### Task directions
If a line in the entries below includes "computer", show that line.

(Saved data entries)
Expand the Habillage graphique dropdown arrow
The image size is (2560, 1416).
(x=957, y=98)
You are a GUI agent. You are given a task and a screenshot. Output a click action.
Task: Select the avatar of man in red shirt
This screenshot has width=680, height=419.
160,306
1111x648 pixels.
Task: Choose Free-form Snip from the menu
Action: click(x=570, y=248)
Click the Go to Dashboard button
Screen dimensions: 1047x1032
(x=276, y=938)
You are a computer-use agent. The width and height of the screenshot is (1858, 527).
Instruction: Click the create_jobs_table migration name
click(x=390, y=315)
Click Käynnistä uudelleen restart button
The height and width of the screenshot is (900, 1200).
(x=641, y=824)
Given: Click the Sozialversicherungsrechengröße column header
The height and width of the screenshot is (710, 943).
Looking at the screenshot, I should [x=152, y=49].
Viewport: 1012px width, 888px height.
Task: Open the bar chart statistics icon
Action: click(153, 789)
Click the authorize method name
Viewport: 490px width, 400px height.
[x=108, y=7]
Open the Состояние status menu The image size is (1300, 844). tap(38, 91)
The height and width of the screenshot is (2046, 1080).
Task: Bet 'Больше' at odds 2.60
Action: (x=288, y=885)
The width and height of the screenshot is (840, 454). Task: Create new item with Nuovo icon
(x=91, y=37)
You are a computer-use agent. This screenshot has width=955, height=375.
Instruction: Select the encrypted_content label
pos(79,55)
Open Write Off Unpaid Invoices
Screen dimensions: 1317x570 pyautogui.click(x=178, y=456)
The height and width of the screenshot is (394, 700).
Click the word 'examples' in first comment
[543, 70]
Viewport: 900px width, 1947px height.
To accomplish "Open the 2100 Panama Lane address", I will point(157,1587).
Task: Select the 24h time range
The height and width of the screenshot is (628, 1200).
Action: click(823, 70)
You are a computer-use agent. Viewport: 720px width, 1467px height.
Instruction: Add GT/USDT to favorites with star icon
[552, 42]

### Response
You are a computer-use agent. The width and height of the screenshot is (1858, 527).
You are a computer-use agent. This screenshot has width=955, height=375.
You are a computer-use agent. Viewport: 720px width, 1467px height.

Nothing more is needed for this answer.